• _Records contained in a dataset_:
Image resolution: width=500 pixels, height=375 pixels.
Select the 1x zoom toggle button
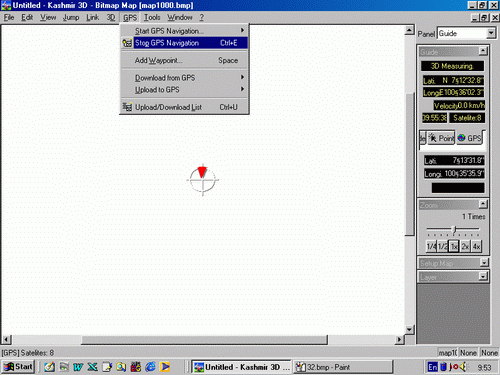[454, 247]
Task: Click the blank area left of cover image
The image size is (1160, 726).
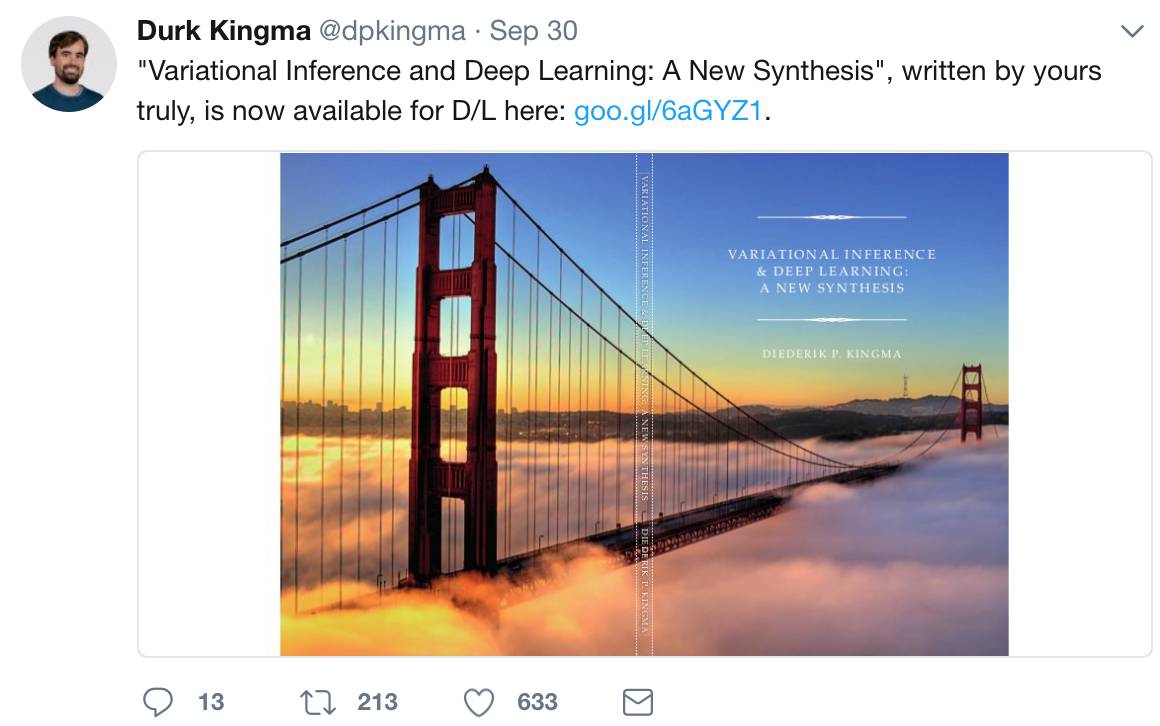Action: (209, 404)
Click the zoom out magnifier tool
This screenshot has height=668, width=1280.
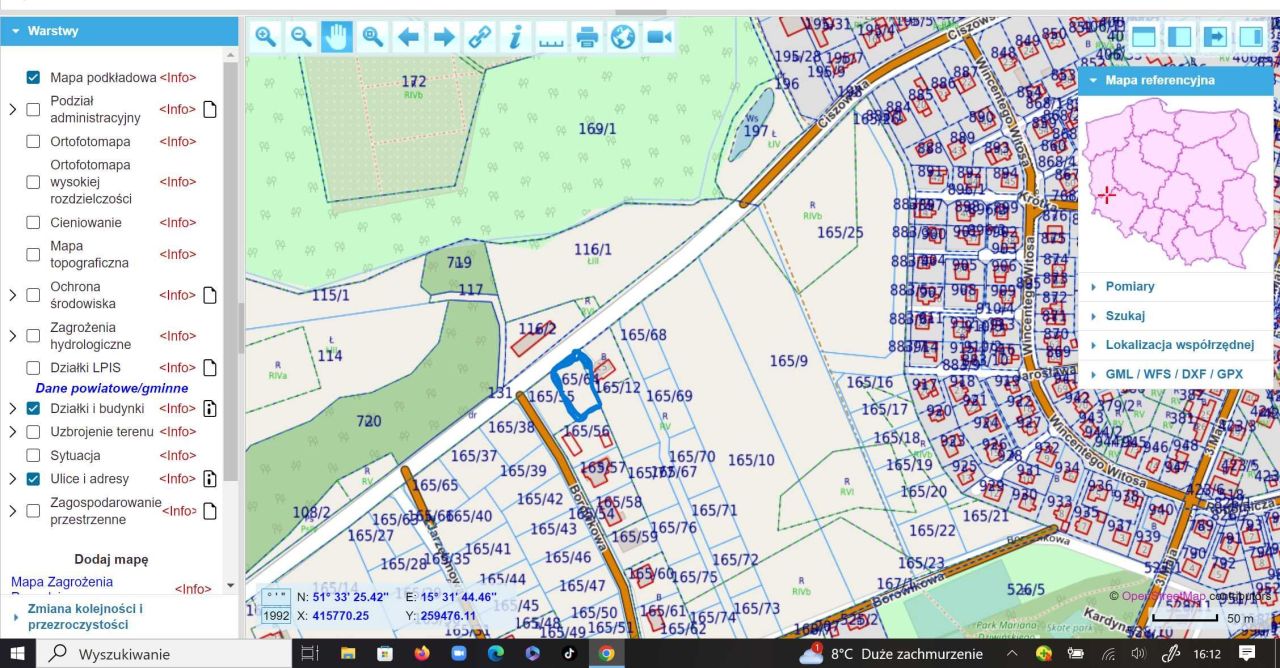click(x=301, y=38)
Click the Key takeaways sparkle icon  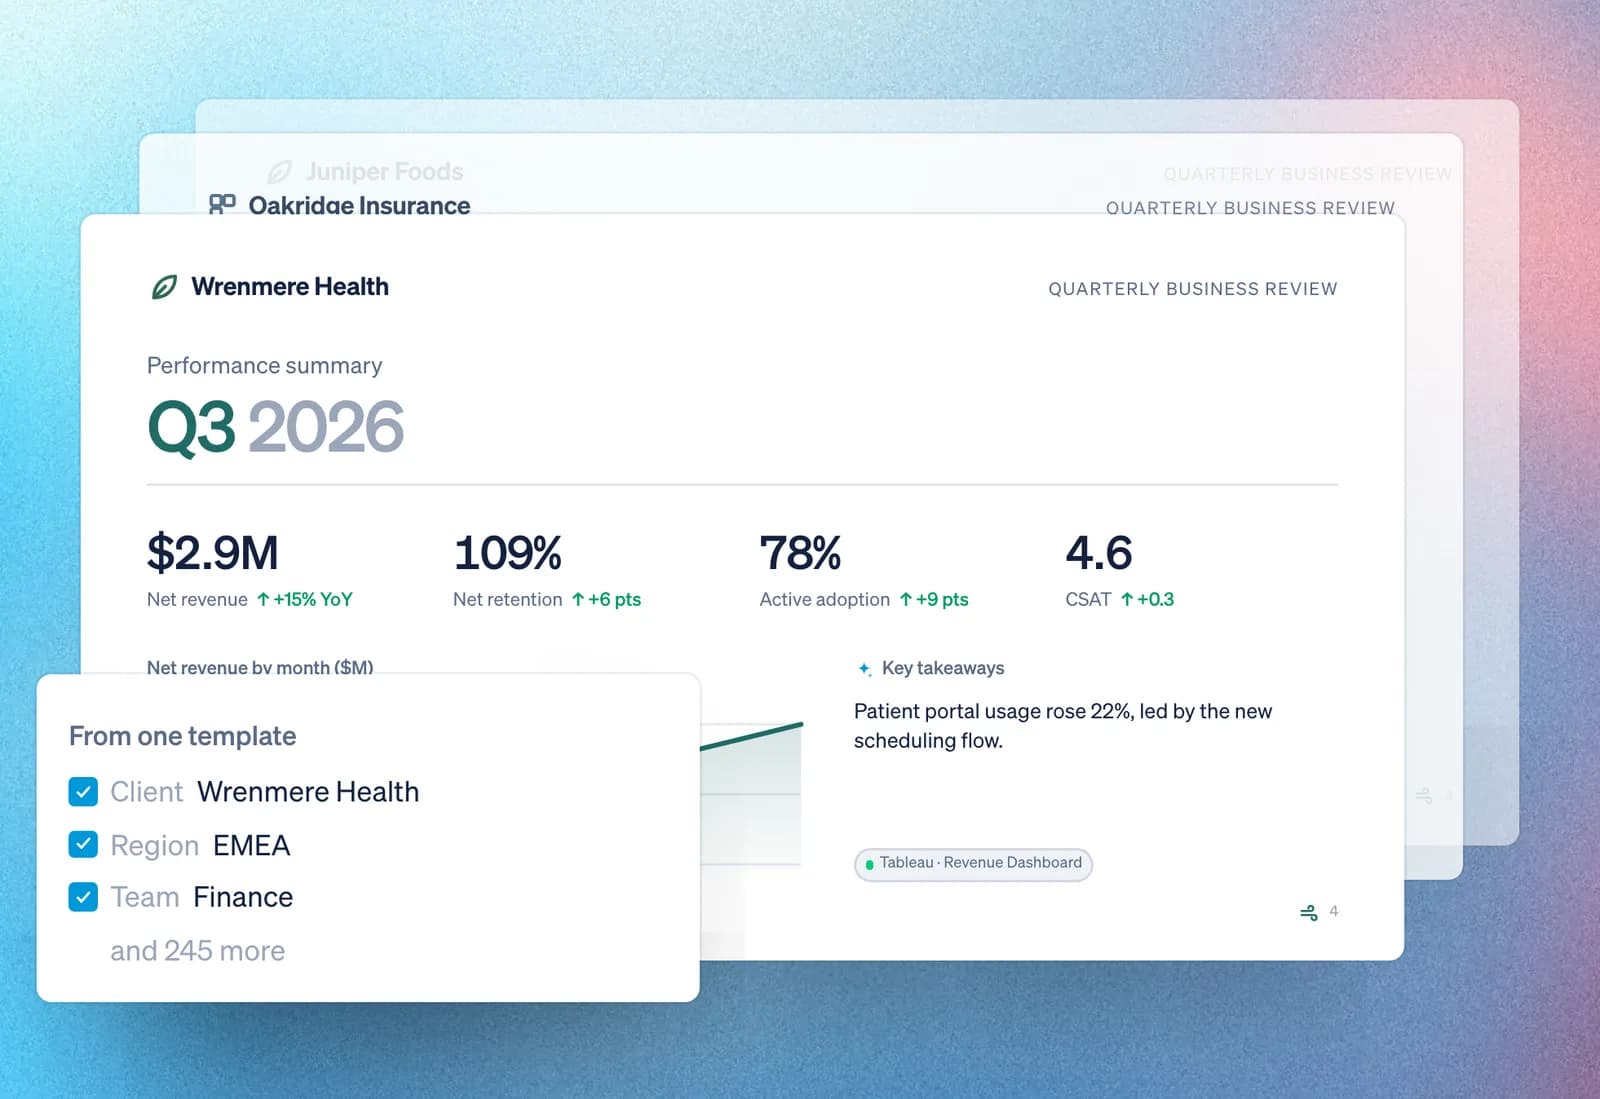865,668
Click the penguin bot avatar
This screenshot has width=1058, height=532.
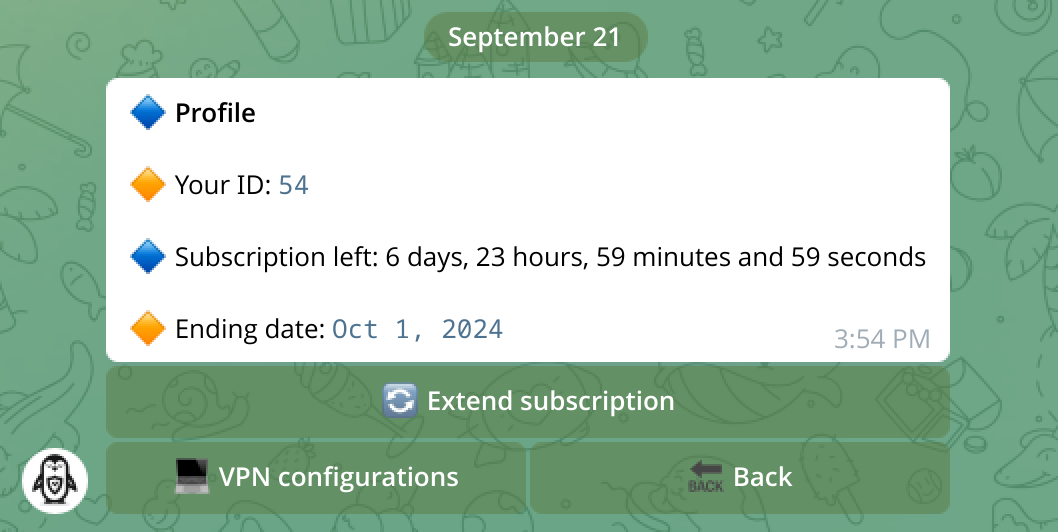(55, 480)
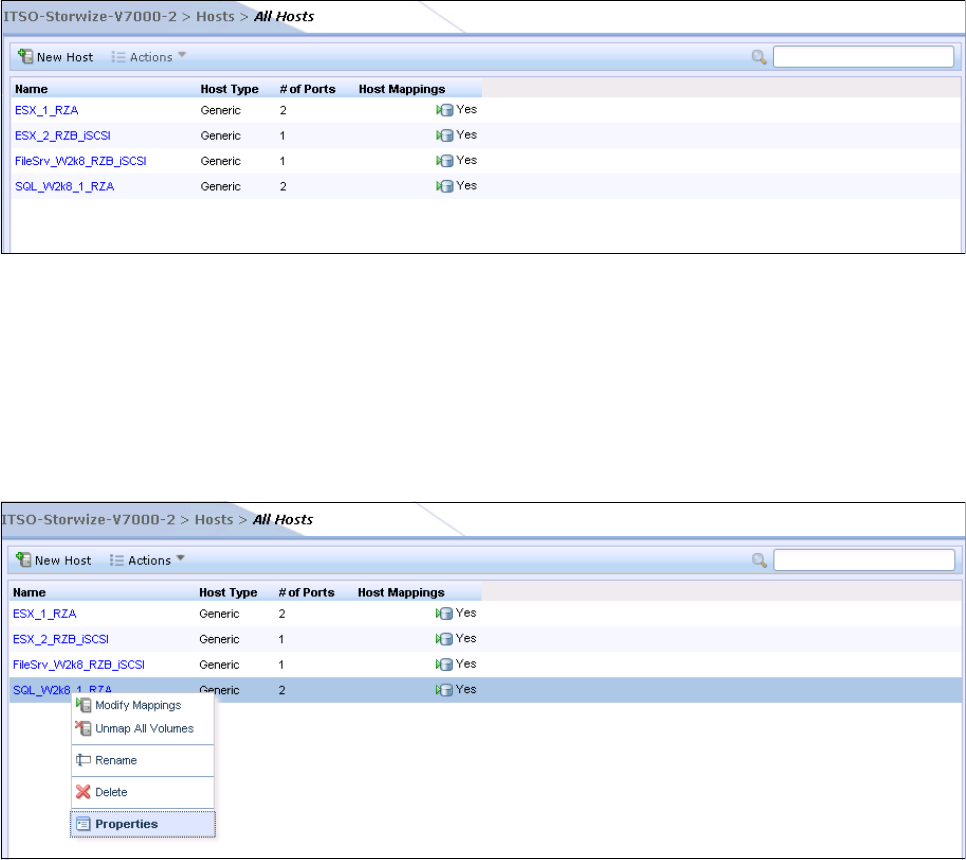Image resolution: width=966 pixels, height=860 pixels.
Task: Click the Rename icon in context menu
Action: pyautogui.click(x=84, y=761)
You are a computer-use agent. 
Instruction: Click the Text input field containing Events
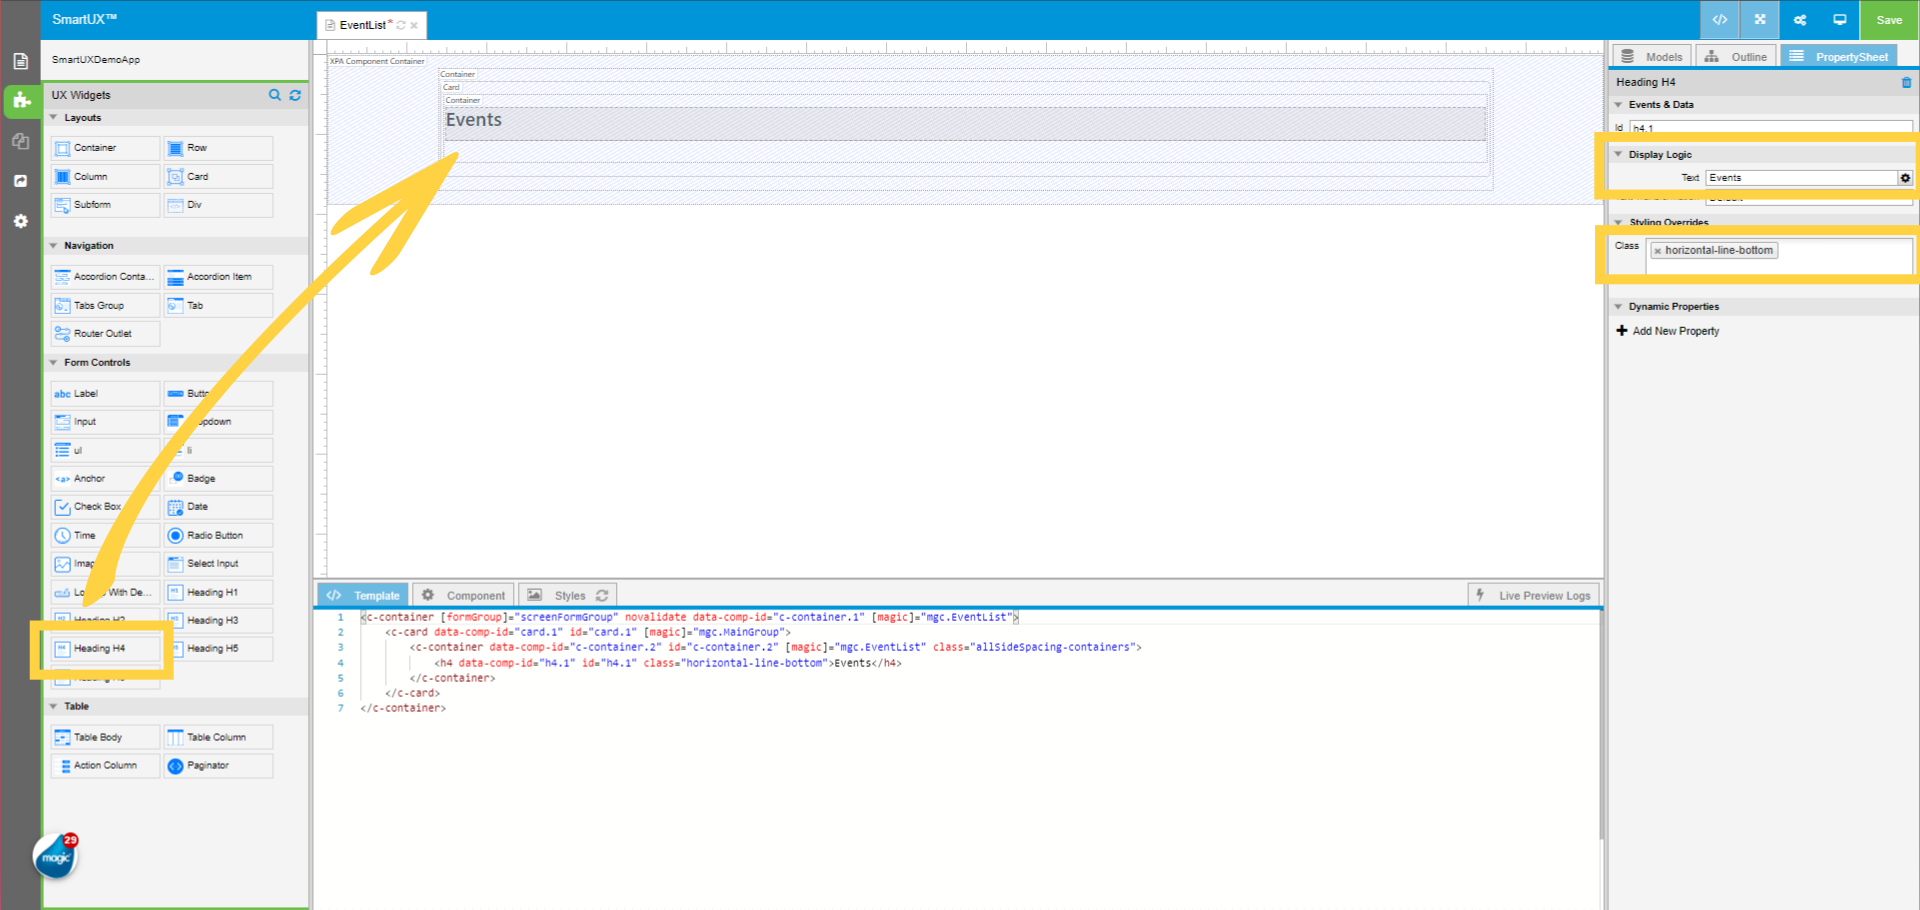coord(1800,178)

• _About this task_:
Copy the final stretch of lines, starting at the one that holds "This screenshot has width=1058, height=532." and ending at the last line of the data, exactly; omit pictures.

• _Solution for this task_:
This screenshot has width=1058, height=532.
(55, 480)
Image resolution: width=966 pixels, height=860 pixels.
Task: Click the Rename icon in context menu
Action: pyautogui.click(x=84, y=761)
You are a computer-use agent. 
Instruction: Click the Text input field containing Events
coord(1800,178)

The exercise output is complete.